Yeah in reality, the costs associated early on, we’ll go down over time and it will fluctuate. There will be fluctuations in that over time. We really don’t have an end point out there, but we do know that as far as what we’ve said and what we’ve disclosed is that has really ended very early stages of any type of data collection, the valuation of the data and cooperation with the government. I think that’s important you know very cooperative and I think we’re doing the right things in the process. But that cost will fluctuate up and down and over time that will tell us.

Darren Lehrich – Deutsche Bank Securities

And then last thing here, just you said 10 hospitals are rolling out for a meaningfully stage one. Is that sort of the right number per quarter over the next few quarters or does that number get bigger you know in 2012, just maybe put that 10 number and I guess you said five already have achieved it.

Gary D. Newsome

We’re lot more (inaudible) is that we’re rolling it out so that we know it’s that because what you don’t want to do is fail any of the screens. So we’re rolling it out right of late to see to make sure that we don’t have any (inaudible) part of the process you know is with the line of under data you bring into it. Okay, so you’re going to have those systems in place. As we get better and better kind of like doing the net house conversion we’ll be able to do more, but initially we’re just we’re going at it very right.

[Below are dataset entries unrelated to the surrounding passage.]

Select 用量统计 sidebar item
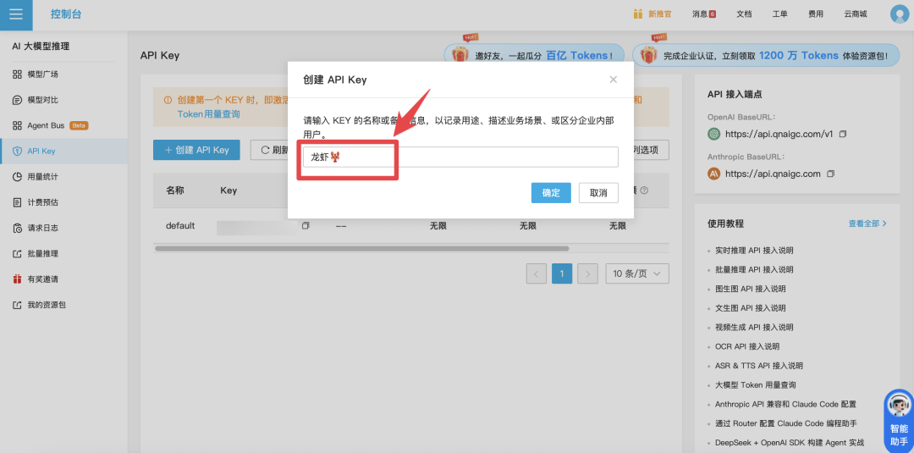 tap(43, 177)
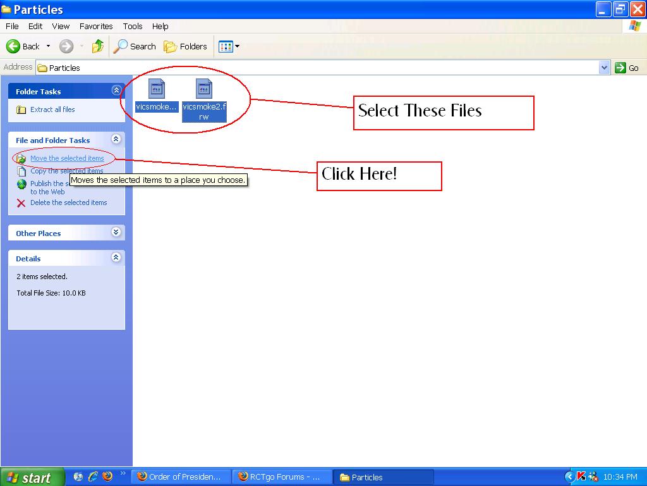Click Firefox icon in Quick Launch
The height and width of the screenshot is (486, 647).
[107, 477]
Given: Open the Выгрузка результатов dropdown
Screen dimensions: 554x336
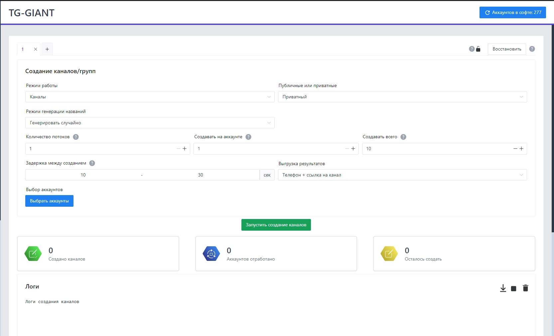Looking at the screenshot, I should click(402, 175).
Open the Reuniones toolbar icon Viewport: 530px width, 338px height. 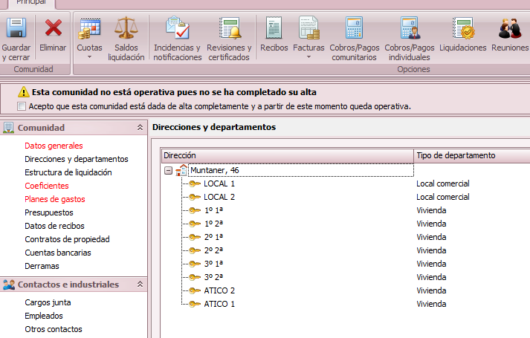509,30
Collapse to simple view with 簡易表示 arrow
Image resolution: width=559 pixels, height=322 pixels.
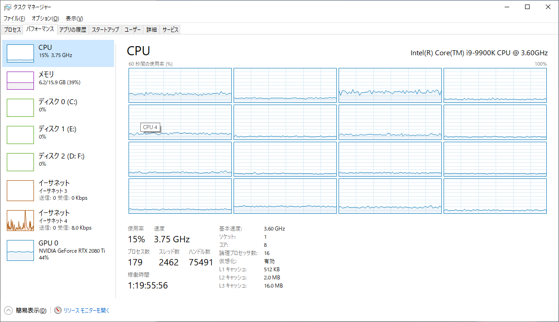9,310
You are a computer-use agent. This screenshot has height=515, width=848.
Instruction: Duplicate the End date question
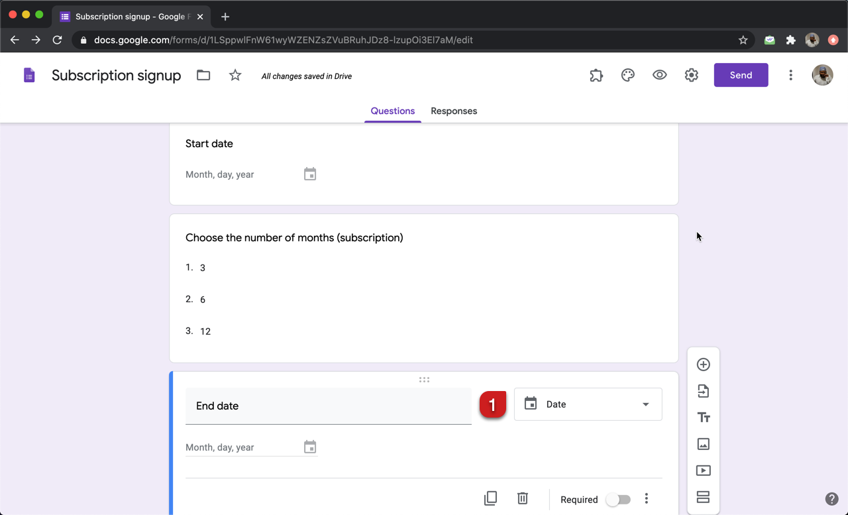[x=491, y=498]
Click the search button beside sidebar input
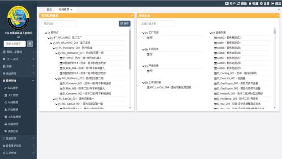 [x=30, y=44]

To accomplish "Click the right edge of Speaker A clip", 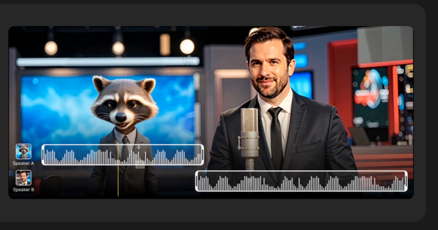I will [203, 155].
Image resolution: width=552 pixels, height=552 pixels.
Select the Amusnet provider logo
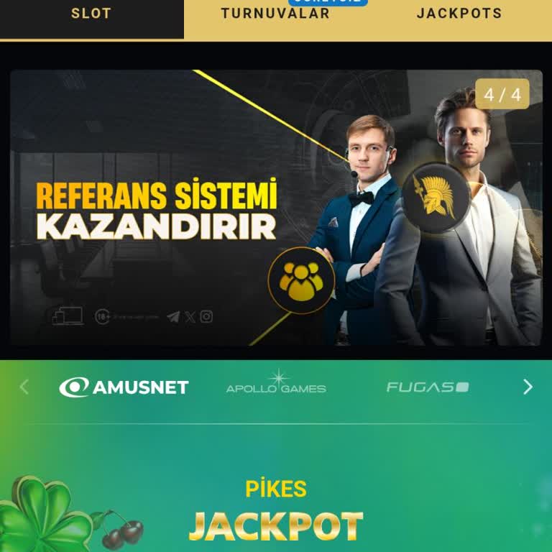click(124, 387)
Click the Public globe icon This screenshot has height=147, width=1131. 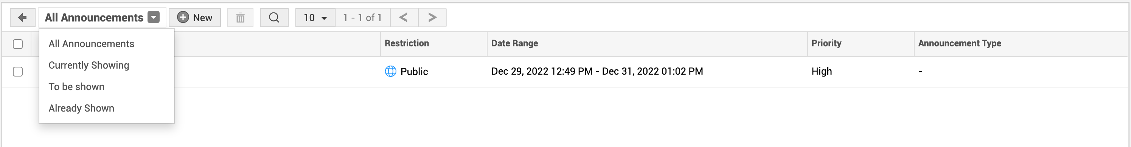[390, 71]
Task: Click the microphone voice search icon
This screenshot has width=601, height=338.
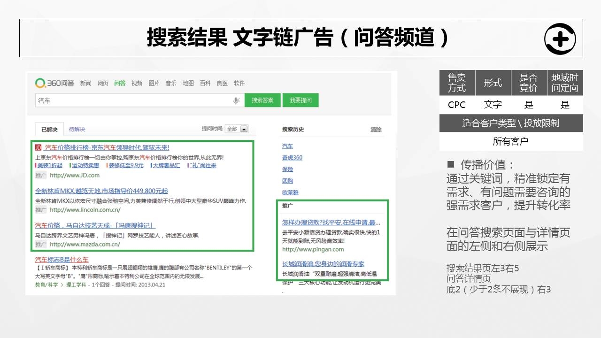Action: click(x=237, y=100)
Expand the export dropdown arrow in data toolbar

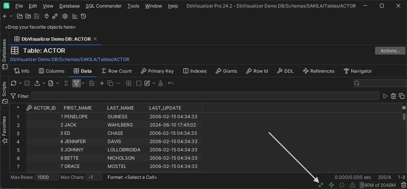click(x=44, y=83)
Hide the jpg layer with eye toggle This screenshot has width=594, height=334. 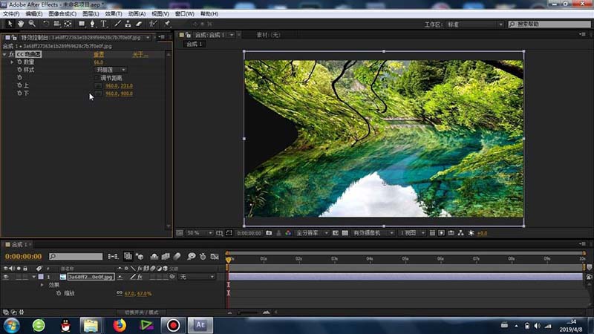(x=6, y=277)
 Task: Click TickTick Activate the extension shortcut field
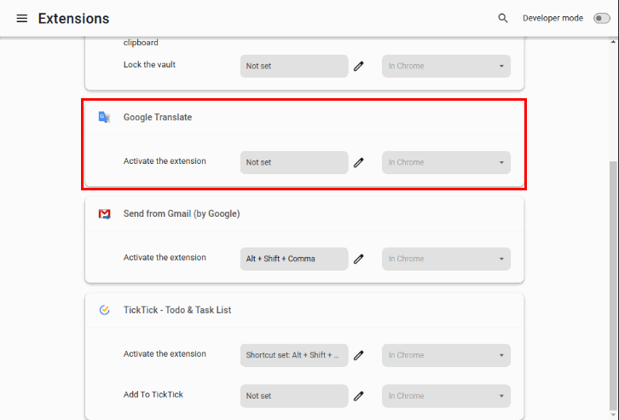pos(294,355)
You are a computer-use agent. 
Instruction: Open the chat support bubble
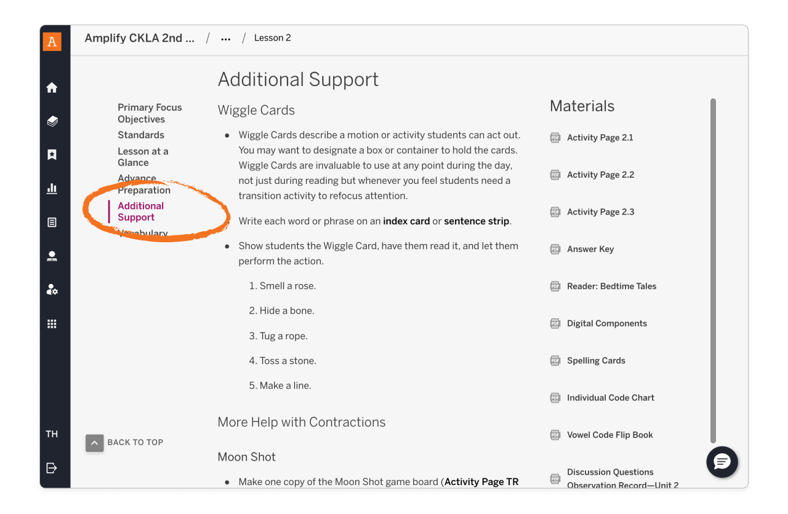(x=722, y=462)

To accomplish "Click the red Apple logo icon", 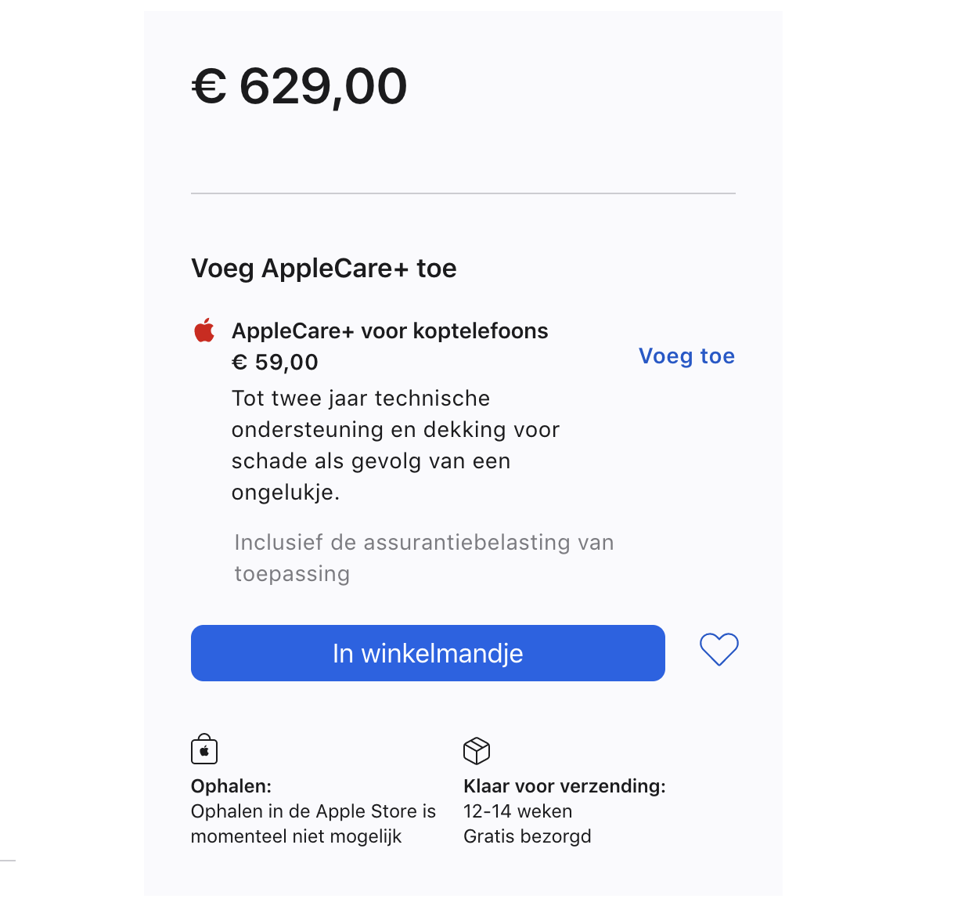I will [x=204, y=330].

Darren Lehrich – Deutsche Bank Securities

Okay. I think where I was going with this was just if so, we go from 5 to 10 to 20 does expense associated with that you know change meaningfully. So you’re telling us $8 million in the quarter, but you know can you just frame the offsetting cost for that if there is much.

Gary D. Newsome

No, there is not. The cost is really not material relative to the money that we’re talking about it all.

Darren Lehrich – Deutsche Bank Securities

Okay

Gary D. Newsome

Our cost is because we were a very self development shop

Darren Lehrich – Deutsche Bank Securities

Great

Gary D. Newsome

You know we haven’t said what we’ve spend, but I’ve got to tell you we’ve had not a lot of money.

Darren Lehrich – Deutsche Bank Securities

Okay. That’s helpful thanks a lot.

Gary D. Newsome

You’re welcome

Operator

And we have time for one more question. Your final question comes from the line of Jason Gurda with Leerink Swann. Your line is now open.

Jason Gurda – Leerink Swann

Hey, thanks for the opportunity, but actually all my questions have been answered

Gary D. Newsome

Oh, outstanding. Thank you. Thanks for listening.

Robert E. Farnham

Thank you.

Kelly E. Curry

Thank you everyone.

Operator

And this concludes today’s conference call you may now disconnect.